# Текст
-*-*-
Забытый консервативный мыслитель

Филип Рифф как диагност времени

От редакции. В России не слишком известно имя американского социолога Филипа Риффа , хотя и за пределами нашей родины оно тоже не слишком известно. Тем не менее, в свое время - в 1950-60-х годах - социолог был хорошо известен читающей публике, особенно той, которая интересовалась учением и наследием Фрейда. С 1973 года о Риффе практически никто ничего не слышал. Дело в том, что именно в этом году Рифф удалился от "мирской" суеты, запершись в своем доме, чтобы писать свои книги, но... не публиковать их. С тех пор и вплоть до своей смерти в 2006 году этот по настоящему талантливый социолог писал свои работы, с которыми еще предстоит работать тем, кто исследует его творчество.

При жизни Риффа было опубликовано несколько его работ: "Фрейд: разум моралиста" (1959); "Триумф терапевтического" (1966); "Собратья-учителя: о культуре и ее второй смерти " (1973); "Харизма" (2006). Кроме того, один из учеников Риффа – Джонатан Имбер – составил и издал сборник статей социолога "Чувствующий интеллект", в котором были собраны статьи Риффа, опубликованные в различных журналах. Именно этот сборник статей привлек внимание Джерри Мюллера, также занимавшегося исследованием творчества социолога. На эту книгу в начале 1990-х Джерри Мюллер написал критическую статью, в которой наметил основные темы, волновавшие Филипа Риффа, и являющиеся столь важными для осмысления кризиса, в котором находится современное общество. Сегодня, когда Рифф уже мертв, а его книги - изданы, заметка Джерри Мюллера о "забытом консервативном мыслителе" становится особенно актуальной.

* * *

Если бы мы пытались определить уровень собственного культурного развития, то, наверное, нам бы стоило обратить пристальное внимание на следующий факт: летом 1990 года наши культурные элиты оказались не способны объяснить, почему выставка фотографий человека, изображающего себя с рукояткой коровьего хлыста в заднем проходе, не может быть профинансирована из федерального бюджета. Те, кто пытался доказать, что перед нами не достижение культуры, заслуживающее общественной поддержки, были награждены презрением со стороны большей части того сообщества, которое принято именовать сообществом интеллектуалов. Как утверждалось, оппоненты такого искусства – это неандертальцы, слишком примитивные для того, чтобы понять природу культуры, призванной исследовать каждый новый опыт. Одна эта зарисовка свидетельствует, что упадок нравственности сегодня – куда более глубокая и насущная проблема, чем дефицит торговли или же бюджетный дефицит.

И, возможно, наиболее острым аналитиком причин и следствий этого культурного кризиса является Филип Рифф, в работах которого все последние десятилетия вновь и вновь звучали предупреждения о нарастающем конфликте между настроениями современных интеллектуалов и нравственностью. "Если любое ограничение может быть рассмотрено как ущемление личности, то вопрос, с которым мы рано или поздно столкнемся, звучит следующим образом: зачем это ограничение вообще нужно? - писал он. - Наши умники ведут нас к признанию все новых и новых исключений из каждого правила. Подобное умничанье не может господствовать над человечностью без того, чтобы не уничтожить ее".
-*-*-
# Приведенный листинг

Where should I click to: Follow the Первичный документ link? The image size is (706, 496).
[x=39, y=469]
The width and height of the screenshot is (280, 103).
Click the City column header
-*-*-
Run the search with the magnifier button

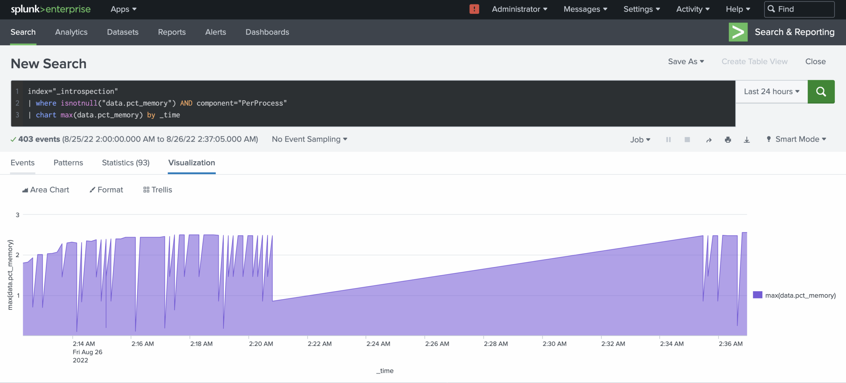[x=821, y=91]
-*-*-
# Задания для выполнения
1. Обновите фрагмент листинга, который открывается строкой с «Where should I» и закрывается строкой с «Click the City column header»: замените «City» на «Country», все прочее оставьте как есть.
2. Пожалуйста, напишите продолжение текста о Филипе Риффе, начиная сразу после его последней фразы.

# Ответы к заданиям
1.
Where should I click to: Follow the Первичный документ link? The image size is (706, 496).
[x=39, y=469]
The width and height of the screenshot is (280, 103).
Click the Country column header

2.
Рифф пользовался всеми благами американской академической жизни: он занимал пост главы факультета социологии университета Пенсильвании, читал лекции в Беркли, Гарварде, Оксфорде, занимал престижный пост лектора в Йеле, Принстоне и Колумбийском университете. Но все же его популярность едва ли соответствует его достижениям. Около 15 лет назад Джозеф Эпштейн назвал вторую книгу Риффа "Триумф терапевтического" "пророческой". Это выражение сейчас используется в отношении данной работы уже без всякого указания на источник. Имя Филипа Риффа никогда не упоминается в одной связке со словом "пророческий", это характерно даже для наиболее осведомленных из исследователей. В то время как "Closing American Mind " Алана Блума уже стала бестселлером "Собратья-учителя" Риффа, книга, в которой на пятнадцать лет раньше с еще большей остротой были обозначены все основные болевые точки американского общества, остается в неизвестности.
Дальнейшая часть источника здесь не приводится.